Reservoir in Hong Kong

Pok Fu Lam Reservoir, formerly known as the Pokefulum Reservoir, is the first reservoir in Hong Kong. It is located in a valley in Pok Fu Lam, Hong Kong Island. It is near The Peak.

==History==
Before the completion of the reservoir in 1863, the people in the city got their water by nearby streams or wells. These methods however were unable to support the rapid growth of the Hong Kong population since 1841. Due to diseases caused by polluted water, The Hong Kong Government needed an urgent solution to the problem. Thus, they offered a reward of 1,000 pounds to anyone who provided a solution to disease on 14 October 1859. The colonial government also allocated a budget of £25,000 for the project. On 29 February 1860, S. B. Rawling, a clerk from Royal Engineers suggested the construction of a dam across the valley of Pokfulam to collect rainwater. The reservoir was completed in 1863.
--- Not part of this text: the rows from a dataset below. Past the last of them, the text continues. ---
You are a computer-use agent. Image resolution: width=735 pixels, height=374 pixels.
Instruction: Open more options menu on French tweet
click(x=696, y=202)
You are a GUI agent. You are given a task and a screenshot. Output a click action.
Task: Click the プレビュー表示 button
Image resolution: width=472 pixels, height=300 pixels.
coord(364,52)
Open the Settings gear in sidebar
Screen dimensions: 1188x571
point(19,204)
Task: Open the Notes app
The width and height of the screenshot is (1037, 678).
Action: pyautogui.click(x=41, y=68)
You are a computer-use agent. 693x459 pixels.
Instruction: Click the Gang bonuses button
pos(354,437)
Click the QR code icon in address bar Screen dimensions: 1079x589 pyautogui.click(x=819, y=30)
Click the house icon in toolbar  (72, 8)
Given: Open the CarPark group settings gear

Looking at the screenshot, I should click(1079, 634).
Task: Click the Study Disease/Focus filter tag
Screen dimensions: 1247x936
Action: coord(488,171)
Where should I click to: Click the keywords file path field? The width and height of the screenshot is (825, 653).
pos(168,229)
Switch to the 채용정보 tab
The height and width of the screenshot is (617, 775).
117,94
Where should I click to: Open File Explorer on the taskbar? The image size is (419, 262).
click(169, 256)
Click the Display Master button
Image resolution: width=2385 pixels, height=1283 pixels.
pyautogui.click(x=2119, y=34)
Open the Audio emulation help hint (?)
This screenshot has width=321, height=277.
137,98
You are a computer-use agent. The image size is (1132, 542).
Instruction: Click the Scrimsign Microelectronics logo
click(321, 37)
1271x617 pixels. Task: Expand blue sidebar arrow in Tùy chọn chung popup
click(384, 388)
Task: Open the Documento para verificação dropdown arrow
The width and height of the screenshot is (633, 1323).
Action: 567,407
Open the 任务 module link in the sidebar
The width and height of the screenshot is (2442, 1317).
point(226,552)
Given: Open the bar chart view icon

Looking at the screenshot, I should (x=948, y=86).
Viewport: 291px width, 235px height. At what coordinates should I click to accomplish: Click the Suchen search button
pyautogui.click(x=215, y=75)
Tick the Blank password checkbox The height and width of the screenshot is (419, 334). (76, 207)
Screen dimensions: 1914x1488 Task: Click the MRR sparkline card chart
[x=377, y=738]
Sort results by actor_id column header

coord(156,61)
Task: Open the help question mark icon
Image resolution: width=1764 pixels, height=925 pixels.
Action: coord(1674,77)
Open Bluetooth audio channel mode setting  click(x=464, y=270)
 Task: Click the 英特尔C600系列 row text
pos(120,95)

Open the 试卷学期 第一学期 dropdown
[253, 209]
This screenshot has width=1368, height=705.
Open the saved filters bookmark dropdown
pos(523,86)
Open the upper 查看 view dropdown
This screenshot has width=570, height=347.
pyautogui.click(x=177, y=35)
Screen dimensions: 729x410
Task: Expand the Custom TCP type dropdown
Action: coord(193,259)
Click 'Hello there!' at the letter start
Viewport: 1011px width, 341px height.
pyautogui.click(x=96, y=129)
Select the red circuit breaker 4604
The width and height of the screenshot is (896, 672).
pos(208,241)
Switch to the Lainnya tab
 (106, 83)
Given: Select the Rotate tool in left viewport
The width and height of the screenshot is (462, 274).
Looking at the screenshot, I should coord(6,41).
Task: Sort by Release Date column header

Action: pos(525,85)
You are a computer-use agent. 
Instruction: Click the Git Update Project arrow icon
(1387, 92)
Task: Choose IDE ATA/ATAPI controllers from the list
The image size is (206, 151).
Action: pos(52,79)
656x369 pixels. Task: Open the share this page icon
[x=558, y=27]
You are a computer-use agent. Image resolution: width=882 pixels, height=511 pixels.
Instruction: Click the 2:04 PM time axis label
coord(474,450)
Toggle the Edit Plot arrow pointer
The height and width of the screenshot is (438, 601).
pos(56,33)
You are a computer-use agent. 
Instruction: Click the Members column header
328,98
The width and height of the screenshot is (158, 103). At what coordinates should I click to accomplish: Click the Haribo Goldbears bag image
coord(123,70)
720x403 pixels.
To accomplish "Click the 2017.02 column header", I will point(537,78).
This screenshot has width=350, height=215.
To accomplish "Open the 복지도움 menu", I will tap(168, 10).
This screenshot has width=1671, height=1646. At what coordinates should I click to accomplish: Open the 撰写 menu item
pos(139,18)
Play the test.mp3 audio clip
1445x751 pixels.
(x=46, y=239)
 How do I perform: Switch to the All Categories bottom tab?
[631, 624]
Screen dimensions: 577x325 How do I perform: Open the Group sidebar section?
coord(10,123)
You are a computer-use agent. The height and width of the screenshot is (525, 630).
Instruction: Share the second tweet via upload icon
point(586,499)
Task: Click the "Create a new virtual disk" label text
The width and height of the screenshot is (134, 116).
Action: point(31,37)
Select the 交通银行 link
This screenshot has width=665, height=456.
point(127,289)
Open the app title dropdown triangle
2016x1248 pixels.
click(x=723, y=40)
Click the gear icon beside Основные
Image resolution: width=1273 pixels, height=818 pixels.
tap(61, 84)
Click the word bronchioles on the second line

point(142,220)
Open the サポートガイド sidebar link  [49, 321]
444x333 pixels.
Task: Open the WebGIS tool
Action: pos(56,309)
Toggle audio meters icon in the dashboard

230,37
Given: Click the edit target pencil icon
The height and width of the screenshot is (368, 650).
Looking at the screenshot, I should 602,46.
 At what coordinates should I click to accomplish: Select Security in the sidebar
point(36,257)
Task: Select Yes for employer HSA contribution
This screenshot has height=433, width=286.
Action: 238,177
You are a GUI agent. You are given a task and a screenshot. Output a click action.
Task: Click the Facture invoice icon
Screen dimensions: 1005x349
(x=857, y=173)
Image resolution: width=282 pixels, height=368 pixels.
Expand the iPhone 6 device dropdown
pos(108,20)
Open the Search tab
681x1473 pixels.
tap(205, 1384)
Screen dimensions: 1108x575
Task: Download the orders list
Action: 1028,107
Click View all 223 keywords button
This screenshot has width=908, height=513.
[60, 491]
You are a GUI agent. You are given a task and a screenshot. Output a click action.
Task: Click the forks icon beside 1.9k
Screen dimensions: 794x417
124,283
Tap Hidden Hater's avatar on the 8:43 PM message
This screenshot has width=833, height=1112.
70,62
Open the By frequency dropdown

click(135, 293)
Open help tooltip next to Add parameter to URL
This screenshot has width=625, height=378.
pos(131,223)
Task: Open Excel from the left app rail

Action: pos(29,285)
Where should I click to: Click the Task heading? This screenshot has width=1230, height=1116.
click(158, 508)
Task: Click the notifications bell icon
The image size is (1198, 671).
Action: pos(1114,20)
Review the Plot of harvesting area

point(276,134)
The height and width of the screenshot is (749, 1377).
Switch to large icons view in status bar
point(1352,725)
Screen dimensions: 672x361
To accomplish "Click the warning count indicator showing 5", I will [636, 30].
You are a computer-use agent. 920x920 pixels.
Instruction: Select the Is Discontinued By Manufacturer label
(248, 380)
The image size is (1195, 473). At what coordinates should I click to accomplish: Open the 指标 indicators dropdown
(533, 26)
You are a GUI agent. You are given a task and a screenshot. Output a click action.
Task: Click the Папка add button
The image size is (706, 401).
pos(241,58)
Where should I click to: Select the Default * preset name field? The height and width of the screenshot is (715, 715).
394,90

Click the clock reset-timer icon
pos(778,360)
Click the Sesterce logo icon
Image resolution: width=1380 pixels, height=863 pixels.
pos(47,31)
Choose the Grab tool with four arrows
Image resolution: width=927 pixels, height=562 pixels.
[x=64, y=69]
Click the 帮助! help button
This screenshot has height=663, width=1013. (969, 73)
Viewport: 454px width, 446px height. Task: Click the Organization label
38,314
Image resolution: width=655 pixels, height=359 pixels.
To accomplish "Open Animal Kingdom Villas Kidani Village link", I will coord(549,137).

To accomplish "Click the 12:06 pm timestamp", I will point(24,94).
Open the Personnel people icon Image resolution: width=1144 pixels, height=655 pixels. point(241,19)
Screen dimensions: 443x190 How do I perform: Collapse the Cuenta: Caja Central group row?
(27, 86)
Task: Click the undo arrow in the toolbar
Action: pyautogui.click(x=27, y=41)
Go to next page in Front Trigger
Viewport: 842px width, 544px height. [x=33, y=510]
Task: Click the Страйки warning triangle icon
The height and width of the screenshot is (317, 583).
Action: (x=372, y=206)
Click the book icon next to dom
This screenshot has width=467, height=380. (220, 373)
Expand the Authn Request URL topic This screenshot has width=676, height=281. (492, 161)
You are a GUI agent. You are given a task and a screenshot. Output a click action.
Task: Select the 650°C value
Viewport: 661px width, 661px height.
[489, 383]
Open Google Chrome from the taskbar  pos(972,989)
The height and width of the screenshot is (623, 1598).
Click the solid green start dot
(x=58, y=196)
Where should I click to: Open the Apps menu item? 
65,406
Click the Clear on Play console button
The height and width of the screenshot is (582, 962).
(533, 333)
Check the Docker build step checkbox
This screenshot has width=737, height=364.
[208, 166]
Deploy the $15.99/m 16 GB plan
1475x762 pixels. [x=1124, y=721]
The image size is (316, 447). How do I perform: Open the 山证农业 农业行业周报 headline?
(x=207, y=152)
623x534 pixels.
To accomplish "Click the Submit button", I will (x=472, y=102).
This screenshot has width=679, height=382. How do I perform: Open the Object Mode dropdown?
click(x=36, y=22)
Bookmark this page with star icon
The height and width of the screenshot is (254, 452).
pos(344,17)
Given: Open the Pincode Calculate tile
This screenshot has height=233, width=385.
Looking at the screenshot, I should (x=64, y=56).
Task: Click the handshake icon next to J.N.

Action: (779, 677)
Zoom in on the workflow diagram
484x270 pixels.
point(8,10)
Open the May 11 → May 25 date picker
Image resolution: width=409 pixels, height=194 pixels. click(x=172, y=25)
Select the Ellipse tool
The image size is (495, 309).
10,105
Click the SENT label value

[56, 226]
The construction did not meet the needs of the population because of budget-cuts, which left the dam to be far from adequate. Another reservoir above the original was built to meet the needs of the growing colony in 1877.

==Monument declaration==
Six Historic Structures of Pok Fu Lam Reservoir were declared as monuments in 2009. These include four masonry bridges, gauge basin and the Former Watchman's Cottage which is now Pok Fu Lam Management Centre.